President of Drexel University Online
- In office October 15, 2013 – July 2019
- Preceded by: Ken Hartman
- Succeeded by: Position abolished

5th President of University of Maryland University College
- In office February 1, 2006 – March 31, 2012
- Preceded by: Gerald Heeger
- Succeeded by: Javier Miyares

Personal details
- Education: Colorado Women's College (BA) University of Colorado Denver (MPA, PhD)
- Occupation: Academic administrator
- Website: drsusanaldridge.com

Academic background
- Thesis: The Medicare prospective payment theory as applied to the management of patient care outcomes (1991)
- Doctoral advisor: Robert Gage

Academic work
- Institutions: National University of Singapore; Troy University; University of Maryland University College; Drexel University; Thomas Jefferson University;

= Susan C. Aldridge =

American academic administrator

Susan C. Aldridge is an American academic administrator, currently serving as president of Thomas Jefferson University. She was previously president of Drexel University Online. She was the president of University of Maryland University College, vice chancellor of the global campus at Troy University, and a professor of management, organizational behavior, and policy analysis at the National University of Singapore.

==Education==
Aldridge completed a B.A. in sociology and psychology at Colorado Women's College in 1977. She then attended the University of Colorado Denver where she obtained an M.P.A. in 1987 and then a Ph.D. in public administration, graduating in 1991. During this period she worked for the Denver Regional Council of Governments, initially as a planner and then as a division director.

==Career==
From 1991 to 1994 Aldridge was a professor of management, organizational behavior, and policy analysis at the National University of Singapore where she conducted research on health and aging policy. In 1995, she was appointed director of the Western Region at Troy University in Alabama and promoted to vice chancellor of the global campus in 2001.

She was appointed president of University of Maryland University College in 2006. She resigned in 2012.

Aldridge later became a Senior Fellow at the American Association of State Colleges and Universities. In 2013 she joined Drexel University as senior vice president for online learning and president of Drexel University Online.

She is a trustee of Thomas Jefferson University. In the summer of 2023, she became its interim president. In May 2024, she was named president.
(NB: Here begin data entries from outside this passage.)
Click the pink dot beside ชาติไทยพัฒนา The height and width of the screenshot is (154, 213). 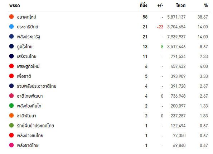coord(11,96)
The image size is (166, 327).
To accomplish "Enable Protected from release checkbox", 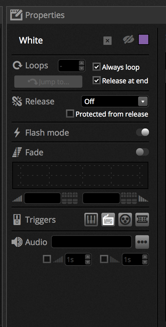I will [x=70, y=114].
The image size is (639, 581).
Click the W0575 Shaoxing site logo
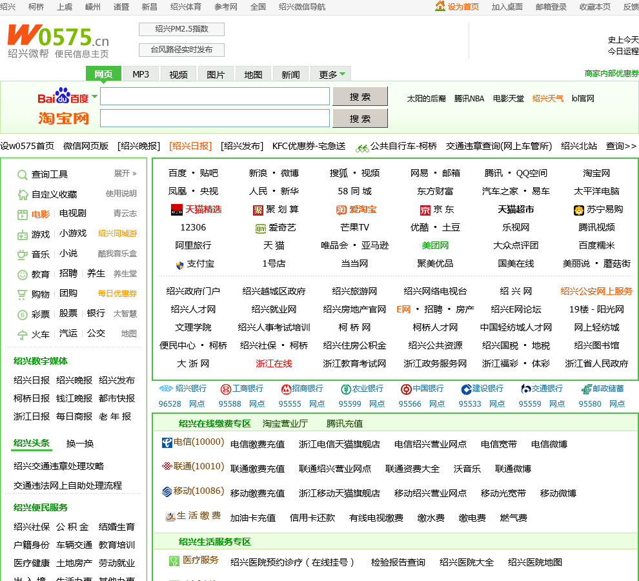point(58,41)
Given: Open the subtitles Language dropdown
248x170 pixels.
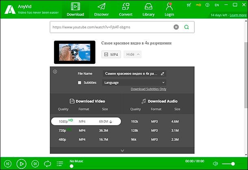Looking at the screenshot, I should coord(134,82).
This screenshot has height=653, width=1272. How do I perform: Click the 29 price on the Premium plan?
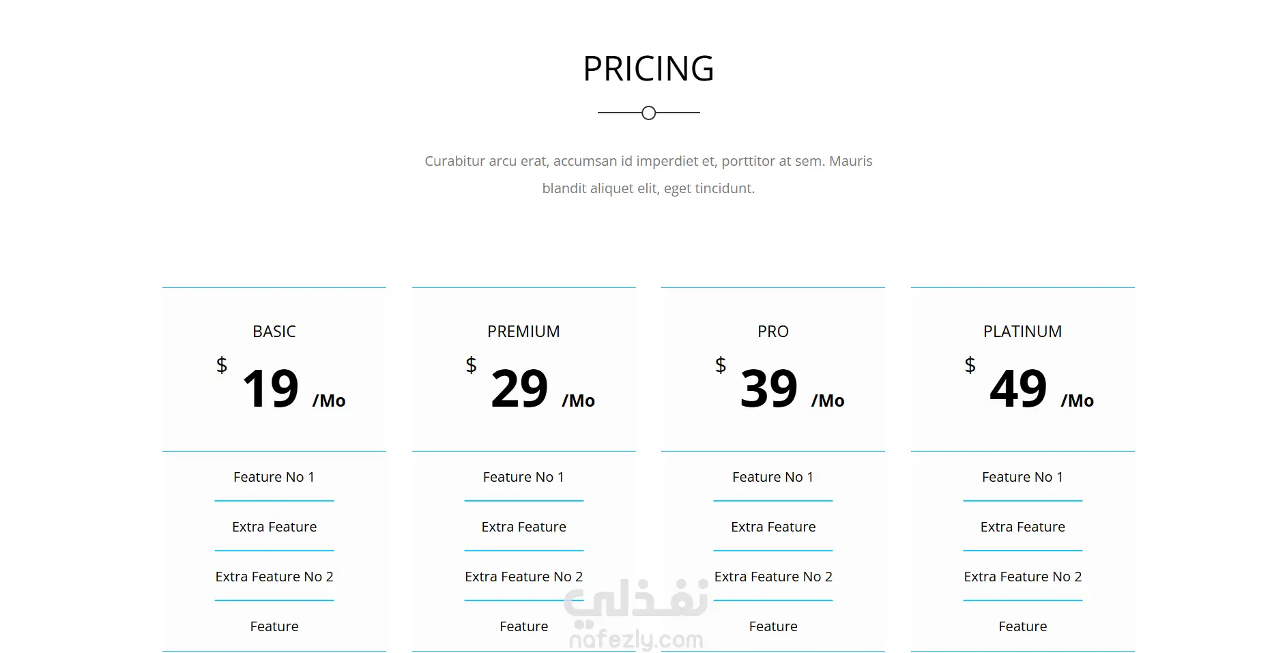click(519, 389)
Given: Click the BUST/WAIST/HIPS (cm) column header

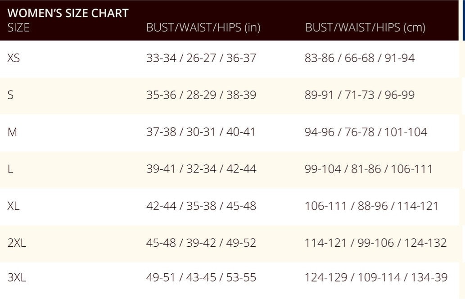Looking at the screenshot, I should pyautogui.click(x=366, y=27).
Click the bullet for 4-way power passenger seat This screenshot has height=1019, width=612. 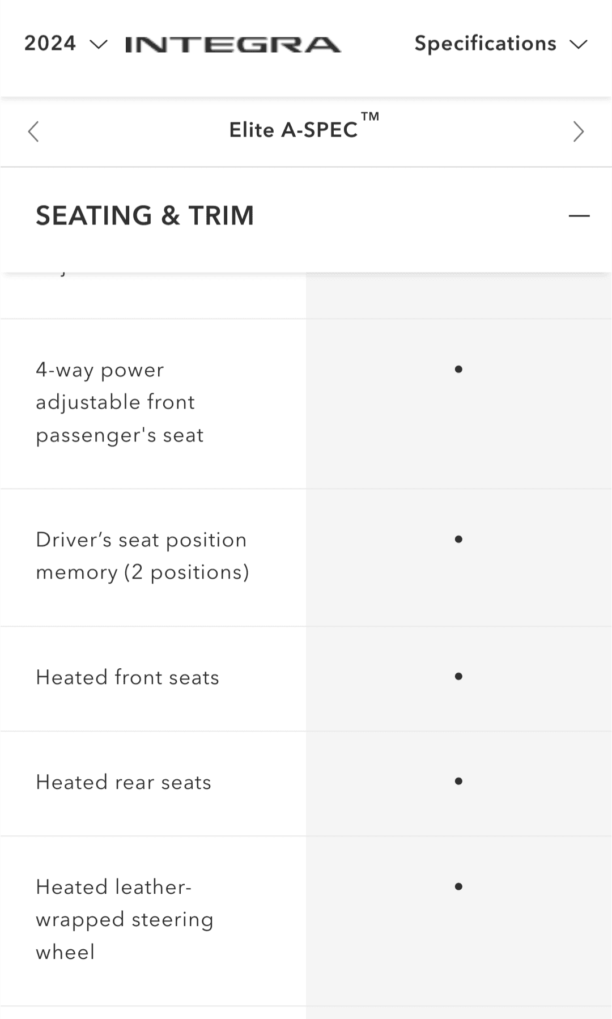tap(458, 370)
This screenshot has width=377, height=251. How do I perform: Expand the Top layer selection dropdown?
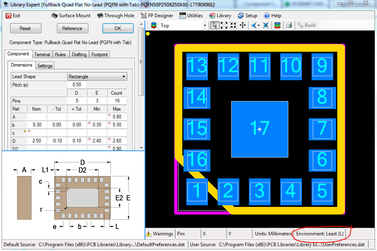tap(205, 26)
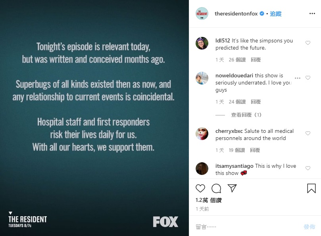Expand view replies (1) under noweldouedari

246,115
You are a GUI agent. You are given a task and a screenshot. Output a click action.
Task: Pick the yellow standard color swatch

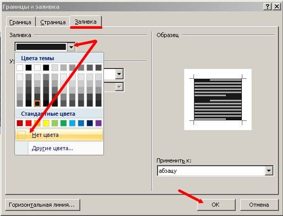(46, 123)
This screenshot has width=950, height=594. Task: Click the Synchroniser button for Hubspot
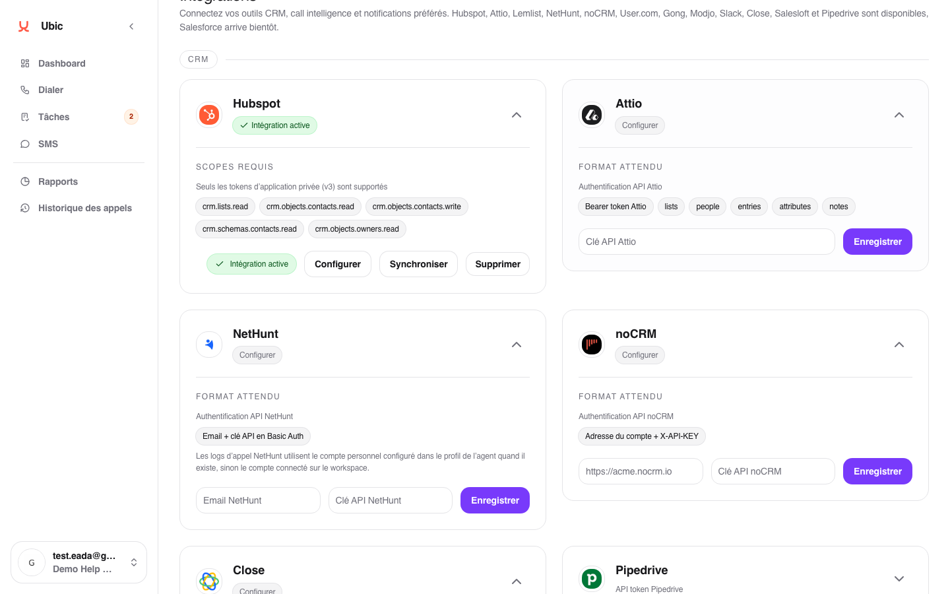(418, 264)
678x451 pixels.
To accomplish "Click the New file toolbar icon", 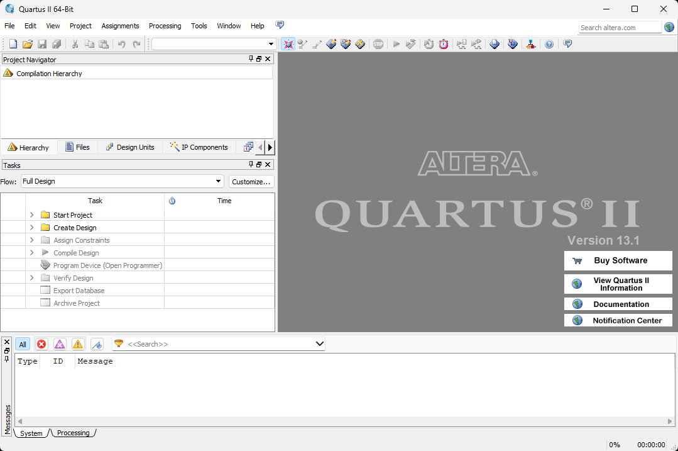I will [x=13, y=44].
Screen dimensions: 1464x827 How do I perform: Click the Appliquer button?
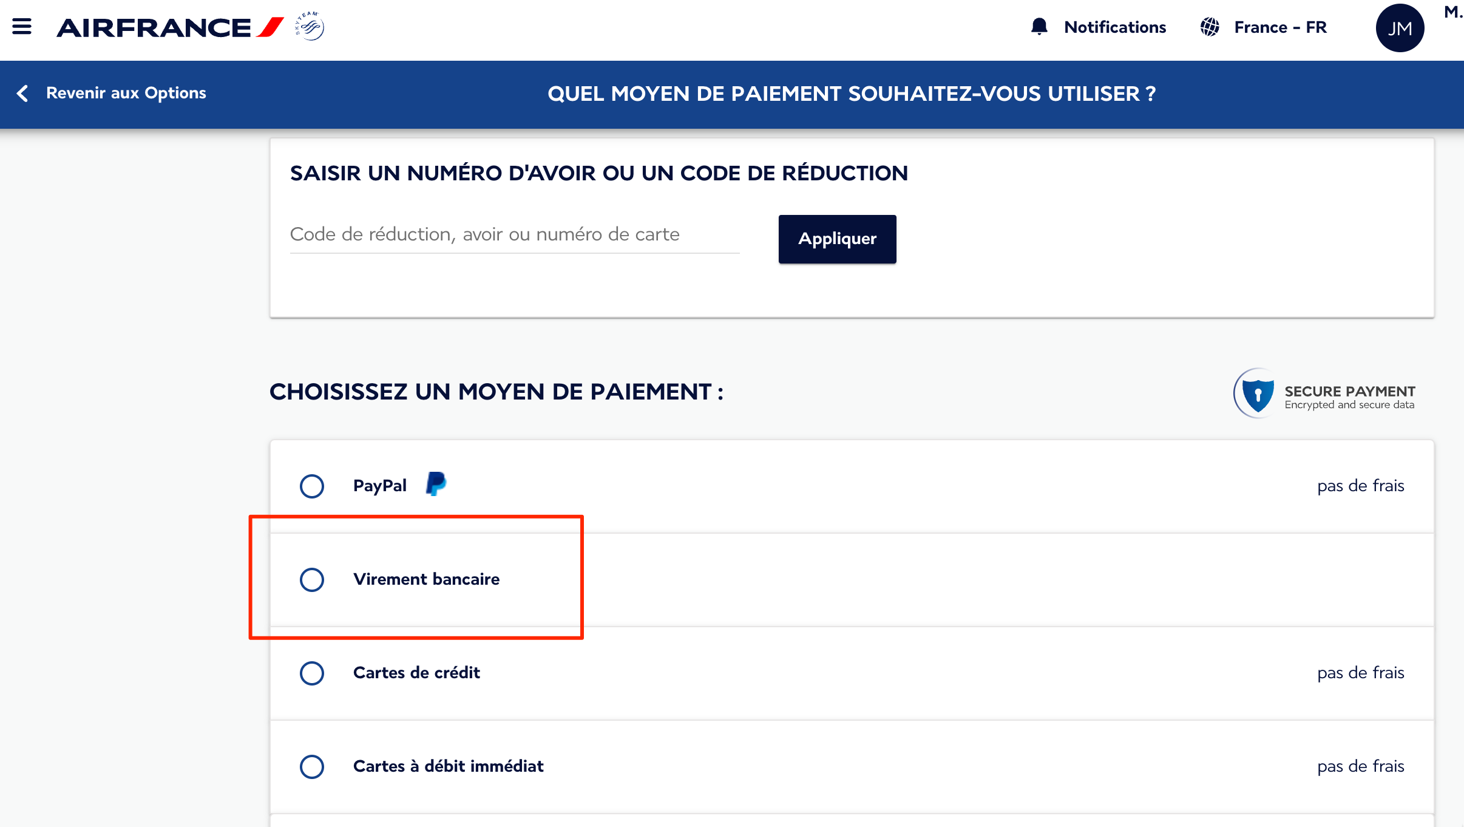click(x=837, y=239)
==Professional affiliations and recognition==
In 2007, Aldridge travelled to Chile and Brazil as part of a special delegation to promote U.S. higher education, led by former U.S. Secretary of Education Margaret Spellings. She served as both chair of the 2006 US-China Forum on Distance Education, as well as co-chair of the 2005 Department of Defense Task Force on Distance Learning Standards.

Aldridge was an elected board member of the International Academy of Business Disciplines, and a member of the NASULGC-Sloan National Commission on Online Learning. In 2008, she was appointed by the U.S. Secretary of Defense to the Air University Board of Visitors, and later in 2015, to the Marine Corps University Board of Visitors.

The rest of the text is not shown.